The study was the first large, randomized trial that directly compared accelerated surgery with standard of care, noted the authors. Previous observational studies had shown worse outcomes for those usual-care patients who waited longer for surgery.
In HIP ATTACK, there was no difference in the primary outcome measures of 90-day mortality and major complications for patients receiving surgery within 6 hours after hip fracture diagnosis, compared with those who received surgery within 24 hours. The coprimary outcome measures included serious complications, such as MI, stroke, venous thromboembolism, sepsis, pneumonia, and life-threatening or major bleeding.
In practice, the researchers found that patients in the accelerated-surgery group received medical clearance in a median time of 2 hours after a diagnosis of hip fracture, whereas the standard of care group was cleared in 4 hours.
At 90 days, 9% of patients in the accelerated-surgery group and 10% of those in the usual-care group had died, a nonsignificant difference between the two groups. In both groups, 22% of patients experienced a major complication. A post hoc analysis that looked for any site-clustering effects did not detect different outcomes, the investigators wrote.
Delirium occurred in 132 patients (9%) of the accelerated-surgery group and in 175 patients (12%) in the usual-care group (odds ratio, 0.72; 95% confidence interval, 0.58-0.92). Infection without sepsis and urinary tract infection were both less common in the accelerated-surgery group (hazard ratio, 0.80 and 0.78, respectively).
The authors noted that the potential benefits of a speedy course to surgery, including reduced immobility and less pain, could be negated if physicians had less time to optimize medical care for older patients with multiple comorbidities and who make up a significant proportion of those who sustain low-energy hip fractures. However, medical complications, such as MI and new-onset atrial fibrillation, were not seen more frequently in the accelerated-surgery group.
In an editorial accompanying the study, Alejandro Lizaur-Utrilla, MD, and Fernando Lopez-Prats, MD, of the Universidad Miguel Hernández, Alicante, Spain, observed that the 6-hour window for hip fracture surgery may be difficult to achieve given clinical practicalities and that, in some cases, the 6-hour window might be unavoidable if severe comorbidities and overall poor health make early surgery inadvisable.

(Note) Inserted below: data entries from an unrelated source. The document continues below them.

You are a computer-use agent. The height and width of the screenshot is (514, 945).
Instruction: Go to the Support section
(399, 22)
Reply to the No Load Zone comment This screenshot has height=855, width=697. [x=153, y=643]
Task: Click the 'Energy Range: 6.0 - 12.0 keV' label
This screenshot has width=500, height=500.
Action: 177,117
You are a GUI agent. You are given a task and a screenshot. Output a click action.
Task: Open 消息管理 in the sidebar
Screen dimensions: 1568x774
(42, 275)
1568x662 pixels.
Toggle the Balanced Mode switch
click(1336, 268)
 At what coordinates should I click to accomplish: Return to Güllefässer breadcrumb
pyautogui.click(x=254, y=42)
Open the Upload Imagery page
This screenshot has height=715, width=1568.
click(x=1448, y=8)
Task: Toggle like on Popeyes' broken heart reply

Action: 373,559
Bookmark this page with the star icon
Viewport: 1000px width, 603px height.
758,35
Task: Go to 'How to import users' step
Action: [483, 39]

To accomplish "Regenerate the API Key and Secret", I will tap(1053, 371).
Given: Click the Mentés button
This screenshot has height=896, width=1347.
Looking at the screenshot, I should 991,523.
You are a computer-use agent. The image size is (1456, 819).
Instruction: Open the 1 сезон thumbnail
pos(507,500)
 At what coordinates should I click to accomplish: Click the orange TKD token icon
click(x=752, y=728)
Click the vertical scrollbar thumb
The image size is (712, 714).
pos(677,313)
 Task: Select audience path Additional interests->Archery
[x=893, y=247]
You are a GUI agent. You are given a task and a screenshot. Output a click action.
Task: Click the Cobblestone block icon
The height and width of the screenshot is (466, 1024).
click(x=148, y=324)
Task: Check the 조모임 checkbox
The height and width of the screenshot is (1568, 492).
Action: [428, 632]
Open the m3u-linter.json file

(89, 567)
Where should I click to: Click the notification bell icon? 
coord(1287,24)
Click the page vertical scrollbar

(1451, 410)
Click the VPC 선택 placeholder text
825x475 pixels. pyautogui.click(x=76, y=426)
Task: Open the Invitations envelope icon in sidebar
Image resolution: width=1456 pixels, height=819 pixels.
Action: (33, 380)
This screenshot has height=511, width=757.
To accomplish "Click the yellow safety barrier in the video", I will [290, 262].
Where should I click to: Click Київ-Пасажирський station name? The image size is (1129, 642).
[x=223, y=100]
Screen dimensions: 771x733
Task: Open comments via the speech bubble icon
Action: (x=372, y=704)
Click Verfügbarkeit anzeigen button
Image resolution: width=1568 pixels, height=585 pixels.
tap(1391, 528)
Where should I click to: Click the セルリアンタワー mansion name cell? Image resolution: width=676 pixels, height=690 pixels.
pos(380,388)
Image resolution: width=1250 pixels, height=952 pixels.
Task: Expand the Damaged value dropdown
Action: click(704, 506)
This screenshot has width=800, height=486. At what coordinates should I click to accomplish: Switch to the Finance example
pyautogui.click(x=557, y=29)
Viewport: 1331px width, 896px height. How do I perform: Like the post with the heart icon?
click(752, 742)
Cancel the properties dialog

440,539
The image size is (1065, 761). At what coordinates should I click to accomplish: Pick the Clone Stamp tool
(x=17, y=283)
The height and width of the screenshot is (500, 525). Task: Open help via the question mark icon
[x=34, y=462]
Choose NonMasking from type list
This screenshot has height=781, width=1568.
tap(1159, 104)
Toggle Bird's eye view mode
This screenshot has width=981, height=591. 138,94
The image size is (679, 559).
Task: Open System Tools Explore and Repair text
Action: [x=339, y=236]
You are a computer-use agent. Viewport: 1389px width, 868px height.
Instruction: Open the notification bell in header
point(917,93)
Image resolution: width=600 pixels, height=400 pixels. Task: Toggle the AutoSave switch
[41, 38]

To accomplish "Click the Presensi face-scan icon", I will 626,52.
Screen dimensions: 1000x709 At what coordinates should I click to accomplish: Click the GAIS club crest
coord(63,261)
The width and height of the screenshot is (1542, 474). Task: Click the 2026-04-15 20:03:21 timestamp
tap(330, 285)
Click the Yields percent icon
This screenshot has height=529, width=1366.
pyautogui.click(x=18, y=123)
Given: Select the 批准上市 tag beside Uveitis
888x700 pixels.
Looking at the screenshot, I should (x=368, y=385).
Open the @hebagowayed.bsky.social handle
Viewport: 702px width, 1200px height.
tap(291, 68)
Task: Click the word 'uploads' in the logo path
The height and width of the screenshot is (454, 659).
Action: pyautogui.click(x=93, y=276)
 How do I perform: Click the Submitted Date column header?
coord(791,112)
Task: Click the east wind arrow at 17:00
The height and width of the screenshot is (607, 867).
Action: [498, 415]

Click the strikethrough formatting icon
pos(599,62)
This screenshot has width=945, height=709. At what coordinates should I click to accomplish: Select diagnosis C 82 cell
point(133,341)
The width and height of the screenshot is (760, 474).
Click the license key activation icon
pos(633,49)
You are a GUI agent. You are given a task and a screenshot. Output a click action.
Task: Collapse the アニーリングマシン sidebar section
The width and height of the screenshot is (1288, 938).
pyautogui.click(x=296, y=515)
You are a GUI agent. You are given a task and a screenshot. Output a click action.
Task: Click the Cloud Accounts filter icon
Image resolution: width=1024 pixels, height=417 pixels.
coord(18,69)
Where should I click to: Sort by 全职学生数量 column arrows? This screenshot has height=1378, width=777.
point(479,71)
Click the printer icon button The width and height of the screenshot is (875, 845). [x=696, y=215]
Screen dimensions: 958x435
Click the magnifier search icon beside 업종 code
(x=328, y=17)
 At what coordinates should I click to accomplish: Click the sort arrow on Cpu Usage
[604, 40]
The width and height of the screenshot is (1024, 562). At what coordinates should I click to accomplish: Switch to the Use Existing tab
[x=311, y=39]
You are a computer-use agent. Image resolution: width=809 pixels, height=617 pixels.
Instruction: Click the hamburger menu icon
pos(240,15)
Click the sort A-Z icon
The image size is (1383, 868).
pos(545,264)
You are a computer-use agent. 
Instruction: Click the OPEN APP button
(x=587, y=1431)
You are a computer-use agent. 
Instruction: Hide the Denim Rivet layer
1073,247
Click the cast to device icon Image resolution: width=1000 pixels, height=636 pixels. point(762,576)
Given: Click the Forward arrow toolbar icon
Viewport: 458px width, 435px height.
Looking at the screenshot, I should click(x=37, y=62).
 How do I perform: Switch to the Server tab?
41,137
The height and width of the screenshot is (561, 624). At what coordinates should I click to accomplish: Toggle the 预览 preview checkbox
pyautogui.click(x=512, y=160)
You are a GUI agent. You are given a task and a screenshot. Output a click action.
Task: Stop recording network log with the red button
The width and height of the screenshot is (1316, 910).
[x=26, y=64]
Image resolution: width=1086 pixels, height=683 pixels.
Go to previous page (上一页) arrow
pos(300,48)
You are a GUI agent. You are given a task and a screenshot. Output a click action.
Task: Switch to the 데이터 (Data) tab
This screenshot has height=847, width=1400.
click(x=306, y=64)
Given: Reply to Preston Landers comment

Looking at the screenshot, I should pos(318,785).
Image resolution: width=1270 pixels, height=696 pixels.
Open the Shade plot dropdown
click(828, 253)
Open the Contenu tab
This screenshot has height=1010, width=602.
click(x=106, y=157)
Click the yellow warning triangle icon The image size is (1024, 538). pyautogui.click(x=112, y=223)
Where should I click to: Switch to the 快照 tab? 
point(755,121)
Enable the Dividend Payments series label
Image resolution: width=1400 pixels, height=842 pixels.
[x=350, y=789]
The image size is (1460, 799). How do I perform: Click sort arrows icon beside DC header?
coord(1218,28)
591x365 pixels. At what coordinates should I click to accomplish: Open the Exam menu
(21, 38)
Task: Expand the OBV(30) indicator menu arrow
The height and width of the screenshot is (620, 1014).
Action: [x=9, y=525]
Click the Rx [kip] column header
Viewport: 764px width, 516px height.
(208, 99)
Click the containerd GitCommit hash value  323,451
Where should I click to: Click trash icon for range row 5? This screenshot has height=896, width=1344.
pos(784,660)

They also expressed concern that, despite the lack of harm shown in the patients who underwent accelerated surgery, the surgery “might negatively affect patients’ outcomes by preventing or limiting the opportunity for optimization of patients’ medical conditions before surgery.” They called for further study to delineate how fitness for surgery affects outcomes in accelerated surgery and to further examine whether the better outcomes are associated with improved cost-effectiveness.
Multiple HIP ATTACK coinvestigators reported relationships with pharmaceutical and medical device companies, including companies that manufacture hip prosthesis and orthopedic surgical devices and implants. The study was sponsored by the Canadian Population Health Research Institute, the Ontario Strategy for Patient Oriented Research Support Unit, the Ontario Ministry of Health and Long-Term Care, the Hamilton Health Sciences Foundation, Physicians’ Services Incorporated Foundation, Michael G. DeGroote Institute for Pain Research and Care, Smith & Nephew (to recruit patients in Spain), and Indiegogo Crowdfunding.